BOZEMAN — Mark Twain once said, ‘Whiskey is for drinking, water is for fighting.’ He may have been on to something because that’s exactly what’s been going on at Lance and Siri Gilliland’s property in Bozeman. They have been fighting a battle for six years over a creek running through their property.

“As the city continues to grow, the more you can protect habitat and places that are wild and pristine, are worth the fight,” said Siri Gilliland. “We’re just committed to the fight.”

The Gilliland’s property is home to Lyman Creek, which city officials say supplies Bozeman with 20% of its water.

The Gilliland's have been fighting a losing battle over the city’s usage

“We’ve been fighting in district court and one of our cases went to the supreme court,” said Lance Gilliland. “We lost on a technicality.”

While most of the water flows on their property, the Gilliland's only have junior water rights to the city’s senior water rights.

Bozeman water court judge, Russ McElyea says like many western states, water users in Montana who first used the water as a source have priority of use over other water users who use the water at a later date.

“It’s called the first in time, first in right rule,” said McElyea.

McElyea says the court hears about 1,000 disputes a month.

“Easily 6 to 10,000 a year,” said McElyea. “These disputes get very intense, very expensive, and they can create rivalries that last generations.”

So far, the Gilliland's say they have spent about 6,000 dollars trying to settle this fight.

The city has had water rights to Lyman Creek for over 100 years. In fact, it was the city's first water right.

City Officials were not willing to be interviewed for this story, but they did say Lyman Creek is “important for many reasons, including providing high-quality water that requires minimal treatment.

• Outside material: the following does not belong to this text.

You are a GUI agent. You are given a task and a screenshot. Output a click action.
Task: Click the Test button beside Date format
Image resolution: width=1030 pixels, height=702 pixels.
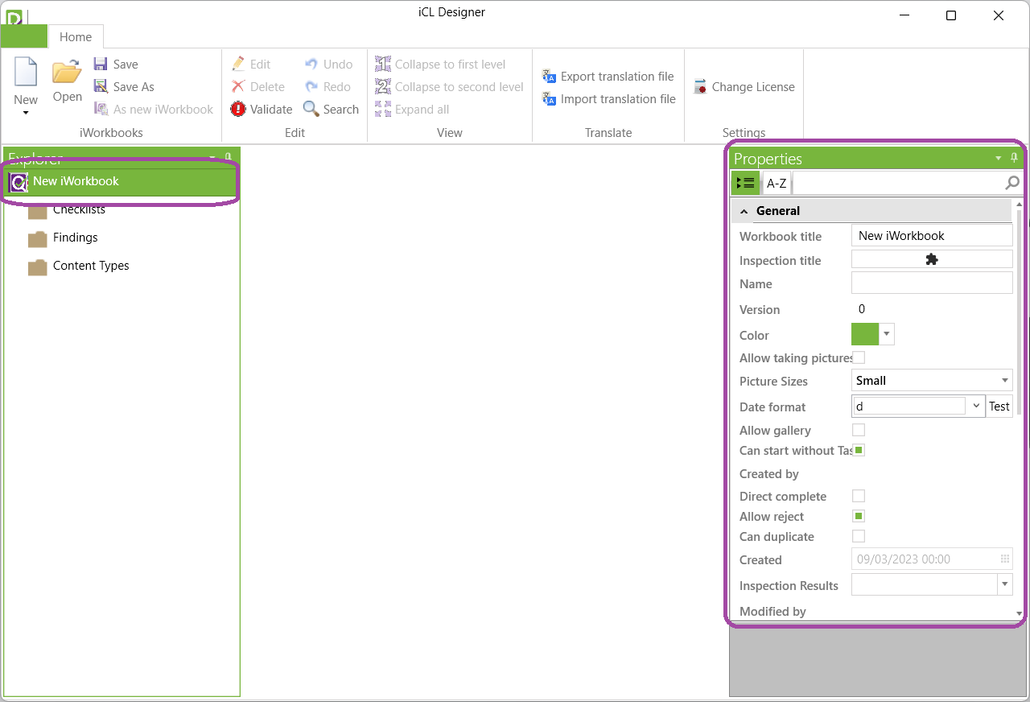(x=999, y=407)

Also having a water source on the north side of town separate Sourdough and Hyalite is critical for resiliency of the community’s water supply.”

The Gilliland’s say they understand the city has rights to the water, but they’re afraid Lyman Creek will dry up and adversely affect wildlife, including bears, moose, elk, owls, deer, and trout.

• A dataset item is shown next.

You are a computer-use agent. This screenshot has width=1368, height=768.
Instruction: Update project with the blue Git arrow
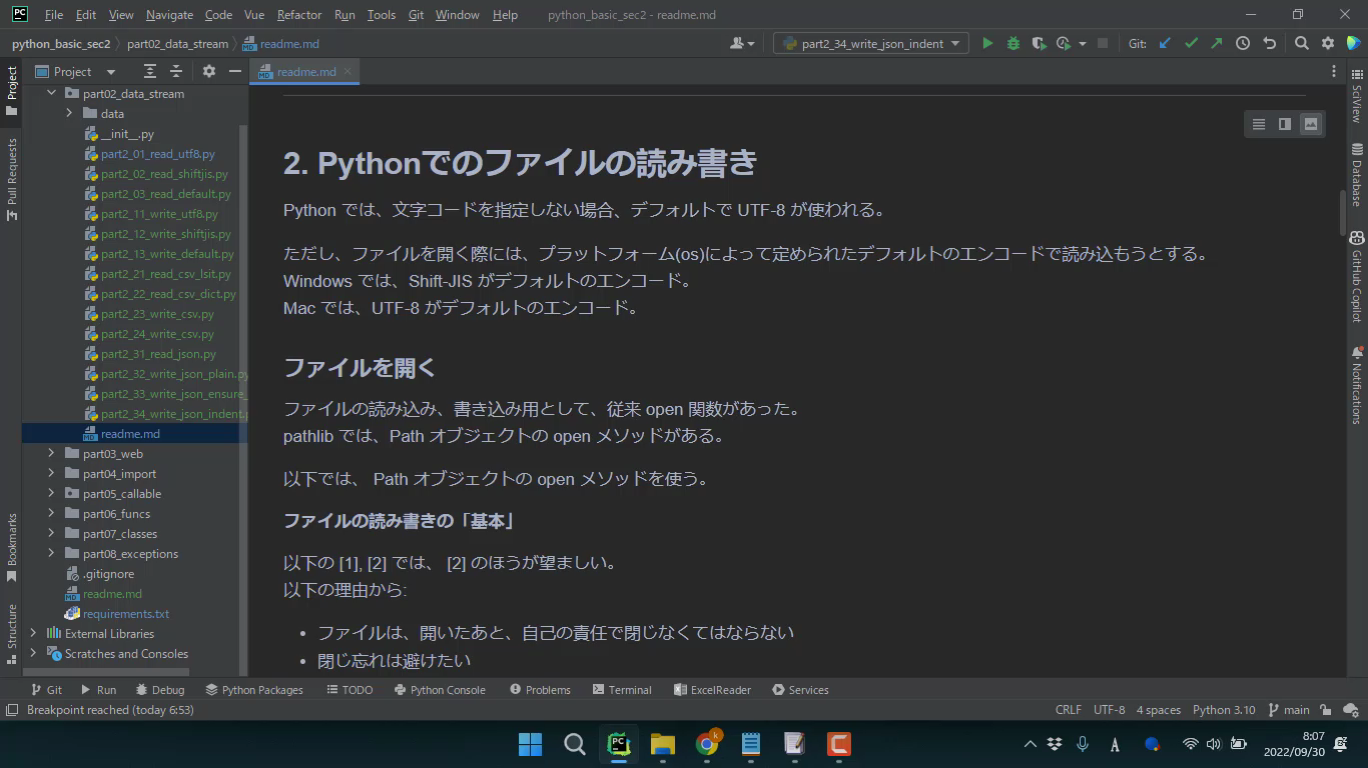click(1164, 44)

“In a week or two there will be dozens of brown trout making their way upstream,” said Lance Gilliland.

Lyman Creek is a brown and rainbow trout spawning habitat that helps to supply fish farther downstream into Bridger Creek.

“So, the fish here really support the entire ecosystem of the Gallatin River valley,” said lance Gilliland

This is why Pat Byorth with Trout Unlimited decided to get involved

“This is a very important tributary,” said Byorth. “We rely on wild trout in Montana, natural reproduction. we don’t stock fish, we let nature run its course and we protect habitat.”

He says if the city continues to take more and more water from the creek, the trout will die.

In another statement, city officials told us that they have “invested substantial time and effort in pursuit of a compromise and remain open to further discussion.”


“They haven’t offered a compromise that would keep enough water in the creek to preserve it,” said Lance Gilliland.

Now, the Gilliland's are resorting to a public awareness campaign, hoping to put more pressure on the city.

“It’s worth fighting for and standing up for even though it’s uncomfortable and nerve-racking,” said Siri Gilliland.

Lance Gilliland says he hopes people in Bozeman agree.

“We just hope we can find a way to get to a reasonable conclusion soon,” said Lance Gilliland.

EDITOR'S NOTE: As part of Gilliland's public awareness campaign, an ad is currently running on KBZK.